You might be forgiven for thinking that you were at the wrong sport this afternoon at Salt River Fields, as Arizona and Milwaukee played to a scoreless tie. It apparently sapped both teams so much, they couldn't even be bothered to play the traditional extra Cactus League inning, despite another SRF record crowd, this time of 12,579 - four more than the previous high. Daniel Hudson and a trio of Diamondbacks relievers held the Brewers to five hits, but the offense were equally as unproductive, despite a bevy of chances.
The 0-0 tie is not something you see these days in major-league baseball, where games will be played to a finish, pretty much regardless of the situation. This wasn't necessarily always the case. The last 0-0 tie I could find happened at the end of the 1965 season when the Phillies and Mets went scoreless for 18 innings in the nightcap of a Saturday double-header. The game was called, I suspect largely because the teams were scheduled for another double-header on the Sunday; probably wise, since one of those went 13 frames, meaning over those two days, the clubs played a total of 49 innings against each other.
Probably fortunately, nothing quite so marathonesque took place today. However, there were a number of good pitching performances for D-backs' fans to appreciate, particularly Hudson. He lowered his spring ERA to 2.57 with five shutout innings. He allowed two hits, both singles, and a walk while striking out four. Hudson has been getting stronger as he goes: that ERA includes his first outing where he allowed three runs in two innings. Since then, his numbers have been stellar: over three outings, it sits at the following impressive line:
Hudson: 12 IP, 4 H, 2 R, 2 ER, 2 BB, 13 K, 1.50 ERA
The rest of the Arizona arms in afternoon action, were almost as astounding. David Hernandez kept his numbers moving the right direction with a scoreless sixth, on a hit and a strikeout - he has adjusted his position on the rubber this spring, and likes the new location. Charles Brewer followed with two zeroes of his own, dropping the right-hander's spring ERA to 1.29. And Jensen Lewis finished off the shut-out with a perfect ninth, which puts him in the :five scoreless spring innings" club, alongside founder member Brett Lorin. It's certainly a marked contrast for Lewis to last spring, where he gave up 13 hits in 5.2 innings while with Cleveland and had an ERA close to 16.

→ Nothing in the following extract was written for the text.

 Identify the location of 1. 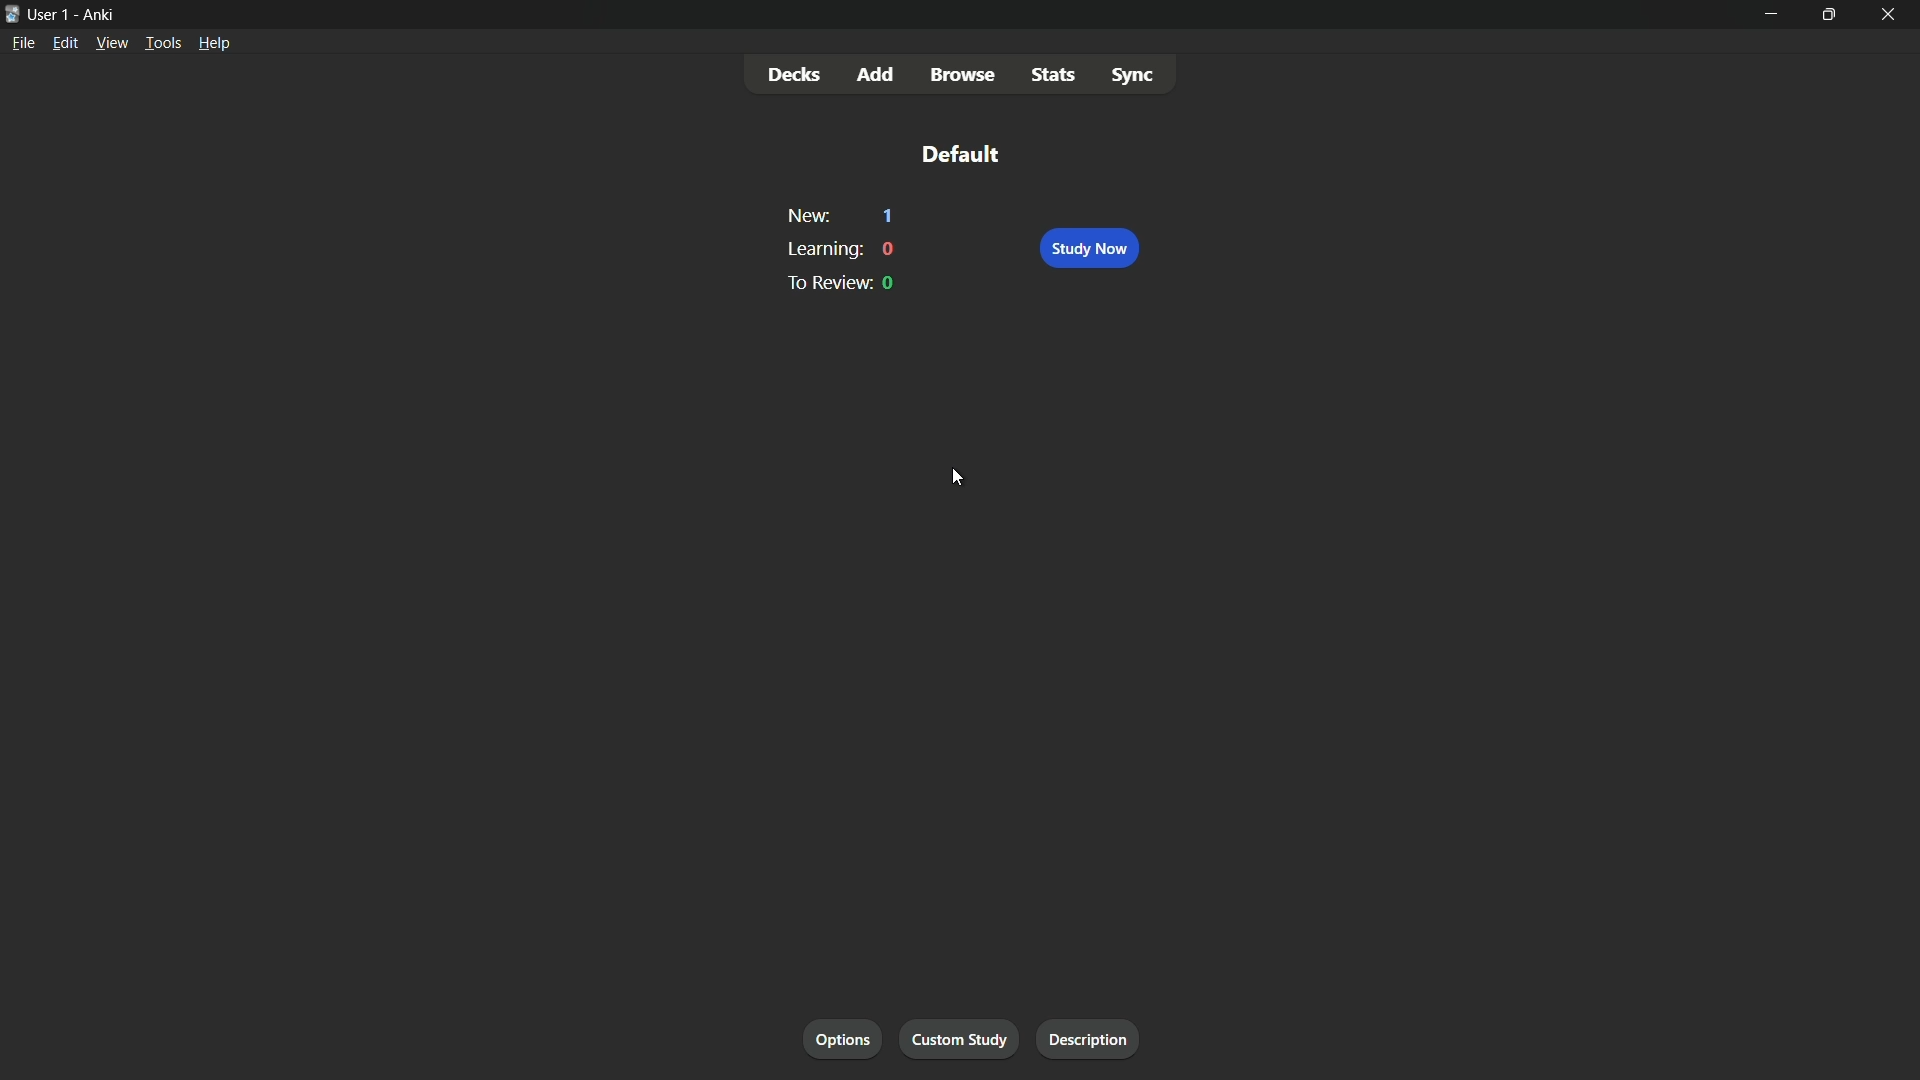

Unfortunately, the offense were unable to take advantage of a number of opportunities, going 0-for-10 with runners in scoring position. They did enjoy some success against the Brewers' Yovani Gallardo, though most of the seven hits he allowed were groundballs that found their way through the infield, according to reports. The only extra-base hit was by Aaron Hill, leading off the fourth, and he suffered exactly the same fate as all twelve Arizona base-runners this afternoon: stranded on the base-paths.
Probably our best chance came in the third. Singles by Gerardo Parra and Geoff Blum put men on the corners for the home team with one out, but Lyle Overbay grounded into a double-play and the chance evaporated. If it seems like we've been doing a lot of that... It's because we have. No team in the Cactus League has grounded into more double plays than the Diamondbacks thus far. There was another twin killing in the eighth, yesterday's hero A.J. Pollock lining into one that saw Ryan LaPensee doubled off second base. Hill had two hits and a walk, with Blum and Chris Young each getting a couple of knocks.
Exactly 200 - that's two 0-0, appropriately enough - comments in the Gameday Thread, which included discussion of the Nationals' apparent ongoing interest in our outfielders. Bcawz led all posters with 63 comments, ahead of SongBird and txzona. Also taking part: diamondfacts, Clefo, grimmy01, azshadowwalker, chubias, NASCARbernet, LiamNeeson, Jim McLennan, PR151, blank_38, Shawnwck and asteroid. Tomorrow's an off-day for Arizona, so we'll see what non-game activities we can find to amuse you.